@yoch/minisearch

v8.1.0

Published

4 hours ago

Node.js full-text search with FrozenMiniSearch and binary index snapshots

0High
0Medium
0Low

yoch

search full text fuzzy prefix auto suggest index frozen binary node

@yoch/minisearch

In-memory full-text search for Node.js — a fork of MiniSearch by Luca Ongaro, extended for production serving: smaller indexes, faster loads, and a read-only fast path.

Current release: 8.1.0 · install with npm install @yoch/minisearch

Why this fork?

MiniSearch is excellent for building and querying an index in JavaScript. This fork keeps that API for mutable indexing, and adds FrozenMiniSearch for when the index is built once and queried many times:

| | Mutable MiniSearch | FrozenMiniSearch | |---|---------------------|-------------------| | Use when | Documents change (add, remove, discard) | Corpus is fixed, or you reload from disk | | Memory | Maps and nested objects per posting | Flat Uint32Array / Uint8Array postings | | On disk | toJSON / loadJSON | saveBinary / loadBinary (MSv4 / MSv3) | | Typical search | Baseline | Often ~20–35% faster p50 on the same corpus (see benchmarks) |

Same BM25 scoring, prefix/fuzzy search, autoSuggest, and query combinators — frozen indexes aim for search ranking parity with addAll + freeze() when built with the same options. Term frequencies are stored as Uint8 (max 255 per document/field); extreme repetition can cause a small score drift versus the mutable index.

Quick start

npm install @yoch/minisearch
# pre-releases: npm install @yoch/minisearch@beta

One-shot frozen index (no mutable step):

import { FrozenMiniSearch } from '@yoch/minisearch'

const options = { fields: ['title', 'text'], storeFields: ['title'] }

const index = FrozenMiniSearch.fromDocuments(documents, options)
index.search('ishmael', { prefix: true })
index.autoSuggest('zen')

### [PROBLEMS TO WORK ON]
(1) On the package page, which two methods save and load a FrozenMiniSearch index on disk?
(2) Repeat the package page text between "Quick start" and "index.autoSuggest('zen')", inclusive.
(3) Write the next part of the package page, picking up after its last line.
The listing has no connection to the package page.

### [SOURCE MATERIAL]

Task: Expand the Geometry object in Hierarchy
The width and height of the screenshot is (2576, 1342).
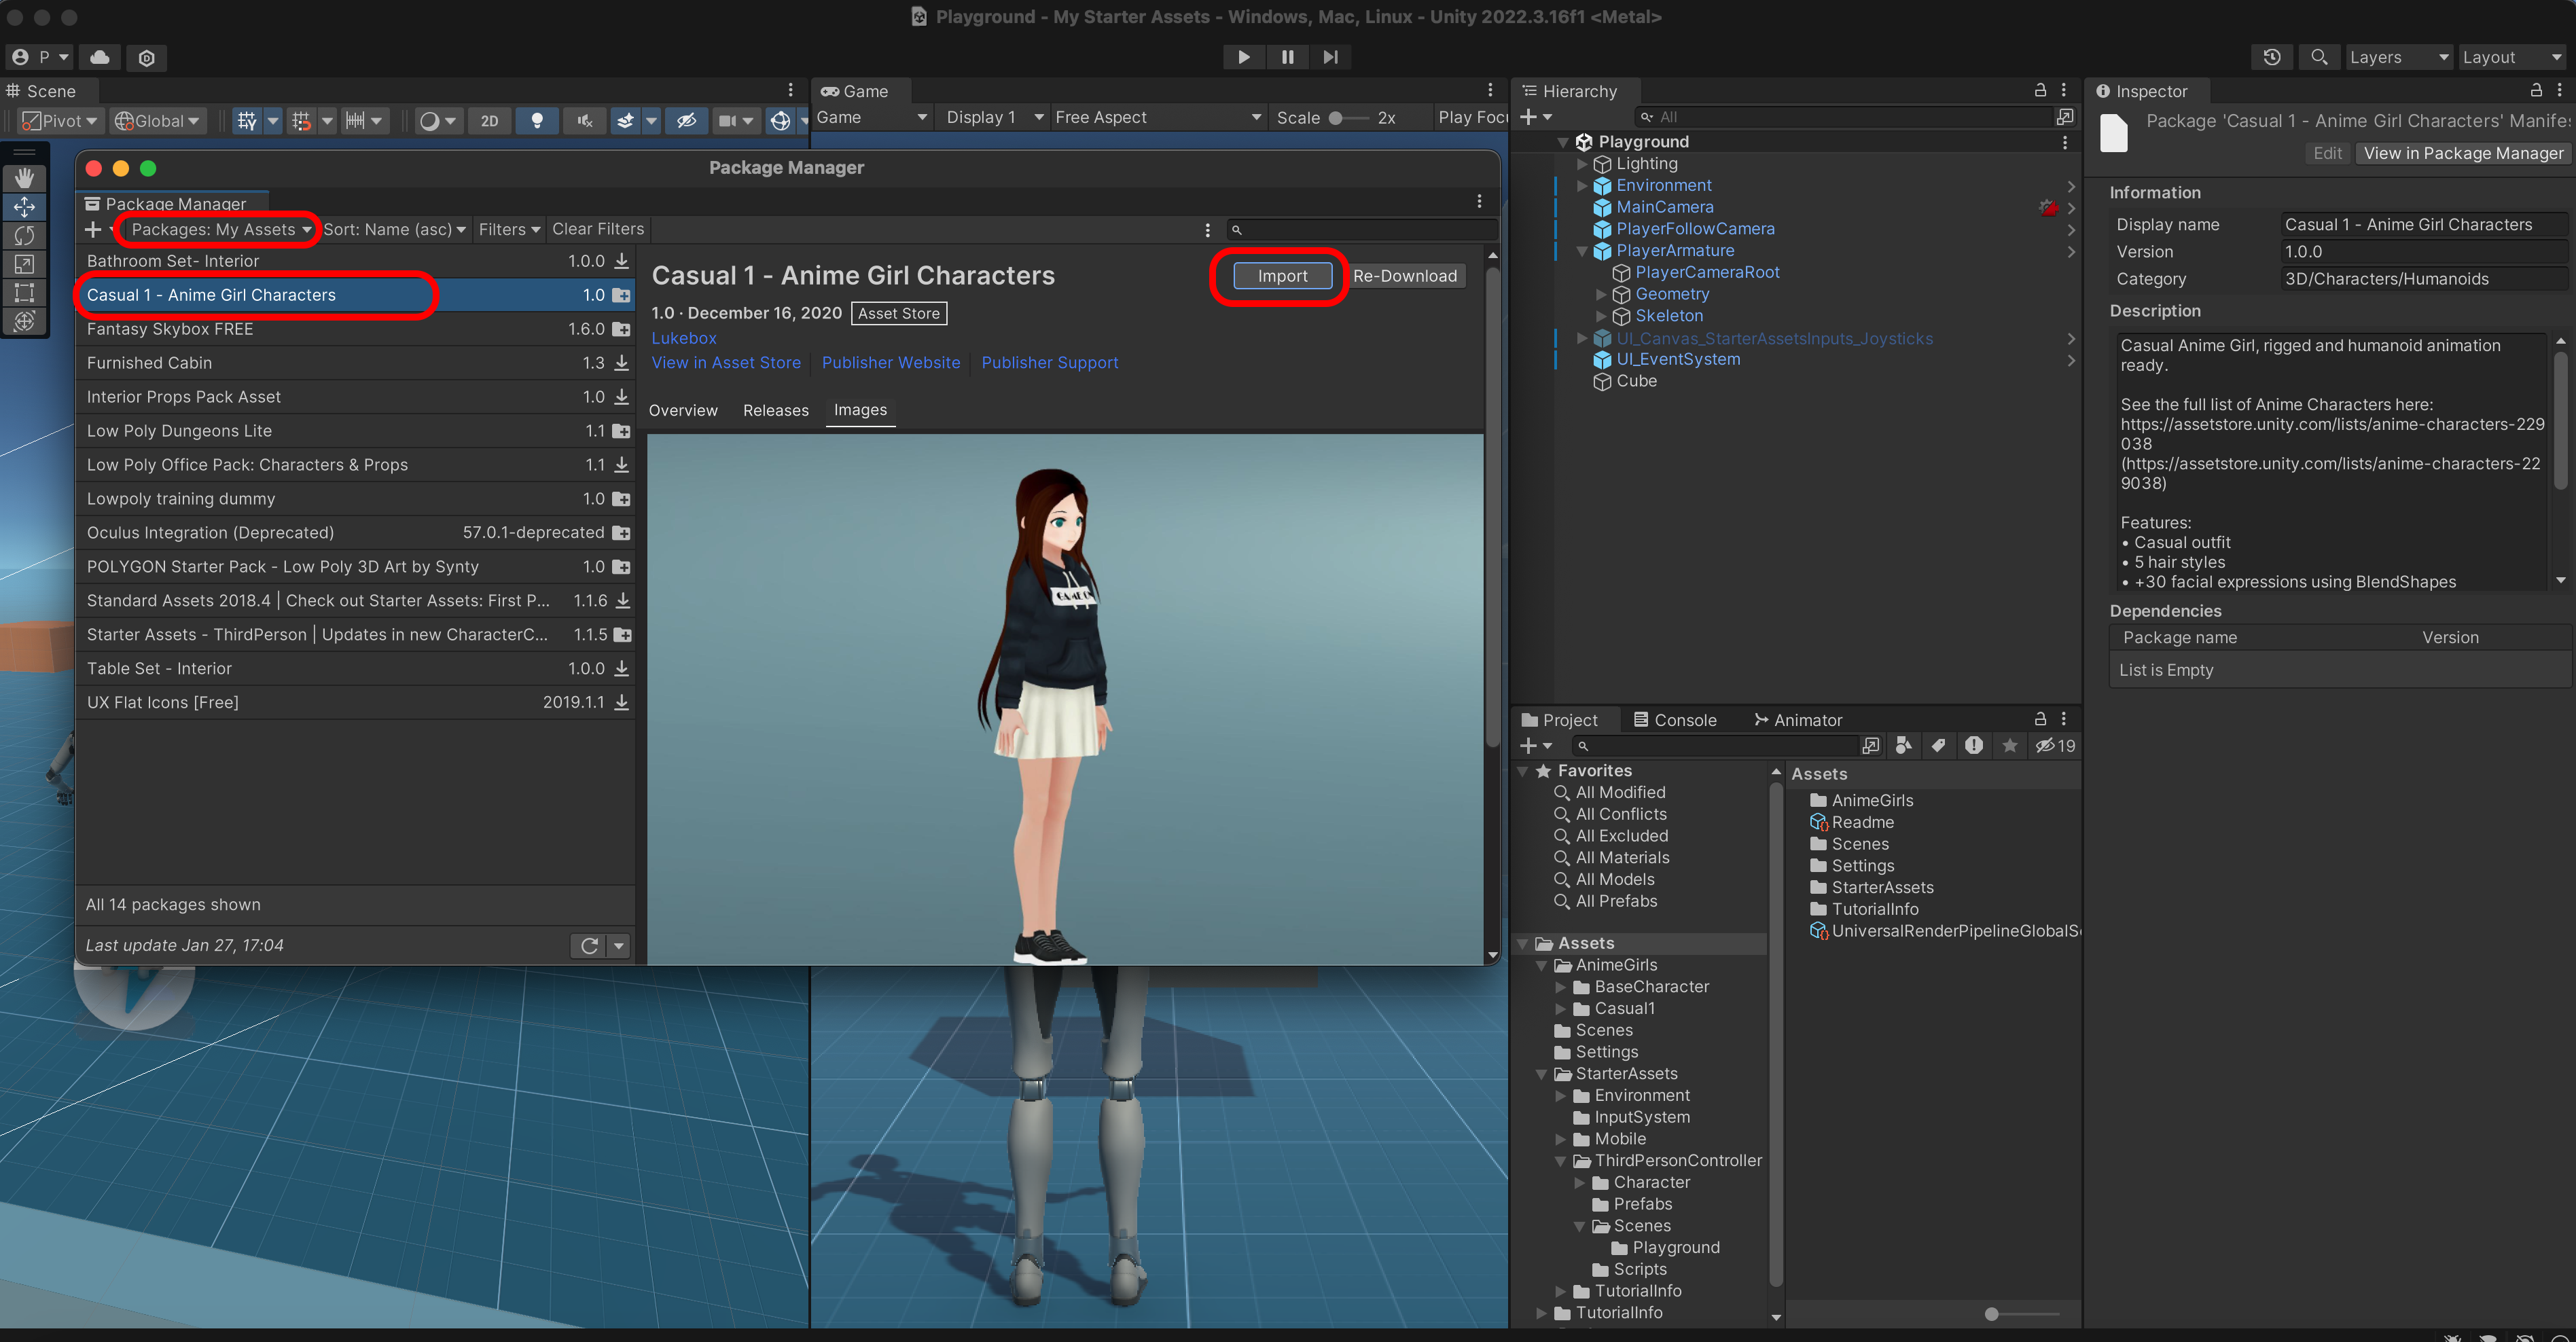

### [ANSWERS BY TASK]
(1) saveBinary and loadBinary.

(2)
Quick start

npm install @yoch/minisearch
# pre-releases: npm install @yoch/minisearch@beta

One-shot frozen index (no mutable step):

import { FrozenMiniSearch } from '@yoch/minisearch'

const options = { fields: ['title', 'text'], storeFields: ['title'] }

const index = FrozenMiniSearch.fromDocuments(documents, options)
index.search('ishmael', { prefix: true })
index.autoSuggest('zen')

(3)
// Persist and reload
const buf = index.saveBinary()
const loaded = FrozenMiniSearch.loadBinary(buf, options)

Mutable index, then freeze (incremental build):

import MiniSearch, { FrozenMiniSearch } from '@yoch/minisearch'

const ms = new MiniSearch({ fields: ['title', 'text'] })
ms.addAll(documents)

const frozen = ms.freeze()   // immutable snapshot
const buf = frozen.saveBinary()

// ESM
import MiniSearch, { FrozenMiniSearch, buildFrozenFromDocuments } from '@yoch/minisearch'

// CommonJS
const MiniSearch = require('@yoch/minisearch')
const { FrozenMiniSearch } = require('@yoch/minisearch')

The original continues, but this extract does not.